> [Exercise] Return the lines of the records below, without any changes, from the line containing "You are a GUI" through the line containing "tap(256, 242)", including both of those lines. Omit the pictures from your answer.
··· Provided records
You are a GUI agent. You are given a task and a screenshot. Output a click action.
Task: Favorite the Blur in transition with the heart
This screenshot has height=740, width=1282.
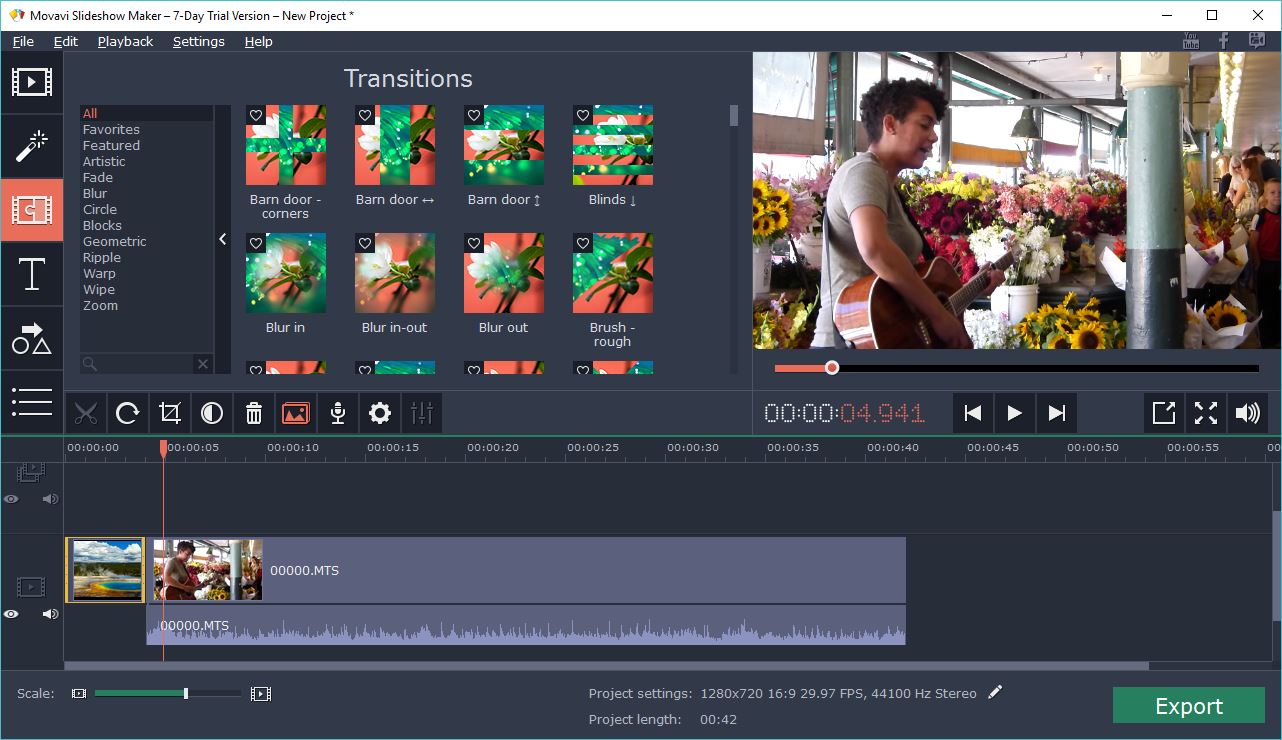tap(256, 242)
······
··· Provided records
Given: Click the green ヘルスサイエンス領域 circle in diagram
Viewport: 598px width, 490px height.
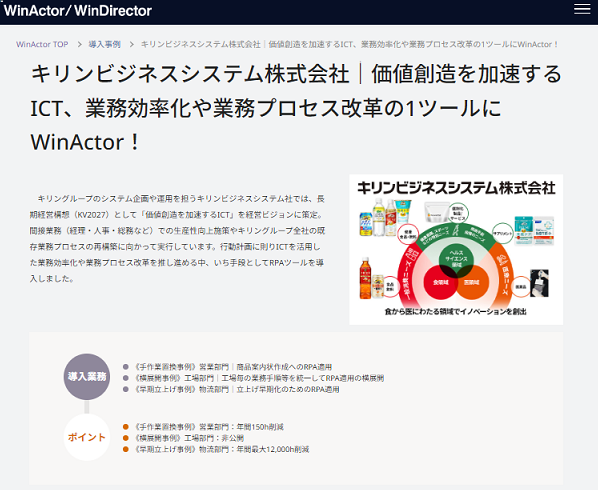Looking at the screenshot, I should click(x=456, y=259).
······
··· Provided records
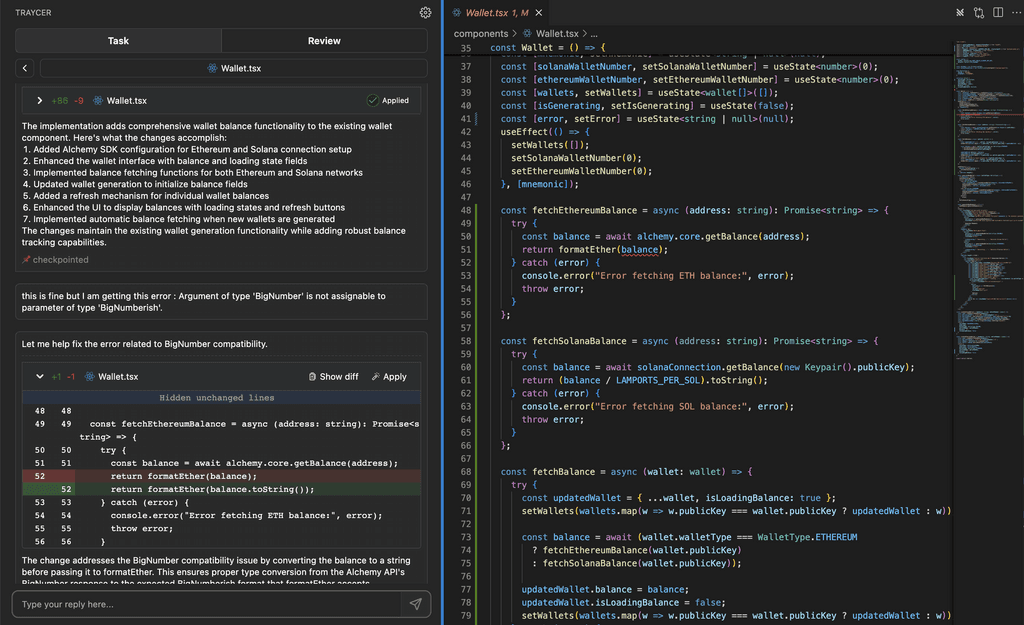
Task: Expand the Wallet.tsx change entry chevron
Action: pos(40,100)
······
> [Answer in full]
You are a GUI agent. You are given a task and a screenshot. Output a click action.
Task: Favorite the Blur in transition with the heart
This screenshot has height=740, width=1282.
tap(256, 242)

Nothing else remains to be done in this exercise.